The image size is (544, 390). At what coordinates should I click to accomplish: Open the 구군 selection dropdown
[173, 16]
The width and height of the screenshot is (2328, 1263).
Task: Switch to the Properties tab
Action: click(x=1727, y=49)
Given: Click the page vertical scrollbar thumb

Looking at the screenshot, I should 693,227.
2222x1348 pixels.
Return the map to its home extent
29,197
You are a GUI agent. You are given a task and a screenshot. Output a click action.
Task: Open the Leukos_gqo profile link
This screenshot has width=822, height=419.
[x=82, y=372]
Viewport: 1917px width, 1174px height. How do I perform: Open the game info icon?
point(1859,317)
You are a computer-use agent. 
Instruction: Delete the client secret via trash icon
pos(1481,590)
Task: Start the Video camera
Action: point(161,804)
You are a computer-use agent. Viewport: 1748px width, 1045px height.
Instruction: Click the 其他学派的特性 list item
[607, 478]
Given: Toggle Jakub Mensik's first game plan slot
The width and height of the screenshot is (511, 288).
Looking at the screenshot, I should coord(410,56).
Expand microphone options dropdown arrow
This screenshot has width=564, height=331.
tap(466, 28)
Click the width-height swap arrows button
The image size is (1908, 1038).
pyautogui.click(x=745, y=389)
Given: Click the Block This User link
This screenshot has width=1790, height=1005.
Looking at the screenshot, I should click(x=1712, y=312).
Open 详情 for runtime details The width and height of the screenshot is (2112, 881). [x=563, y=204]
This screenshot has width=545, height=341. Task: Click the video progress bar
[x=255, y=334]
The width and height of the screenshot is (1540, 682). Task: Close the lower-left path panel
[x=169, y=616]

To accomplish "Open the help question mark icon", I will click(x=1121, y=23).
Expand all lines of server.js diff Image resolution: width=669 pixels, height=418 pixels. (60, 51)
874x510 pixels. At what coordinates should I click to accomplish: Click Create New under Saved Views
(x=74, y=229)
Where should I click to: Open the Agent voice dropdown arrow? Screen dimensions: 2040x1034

======

What you return must be the line that contains "Given: Click the Block This User link" followed by every remaining line of the material, all exactly as written and nothing more.

Given: Click the Block This User link
This screenshot has width=1790, height=1005.
Looking at the screenshot, I should click(x=1712, y=312).
Open 详情 for runtime details The width and height of the screenshot is (2112, 881). [x=563, y=204]
This screenshot has width=545, height=341. Task: Click the video progress bar
[x=255, y=334]
The width and height of the screenshot is (1540, 682). Task: Close the lower-left path panel
[x=169, y=616]

To accomplish "Open the help question mark icon", I will click(x=1121, y=23).
Expand all lines of server.js diff Image resolution: width=669 pixels, height=418 pixels. (60, 51)
874x510 pixels. At what coordinates should I click to accomplish: Click Create New under Saved Views
(x=74, y=229)
Where should I click to: Open the Agent voice dropdown arrow? Screen dimensions: 2040x1034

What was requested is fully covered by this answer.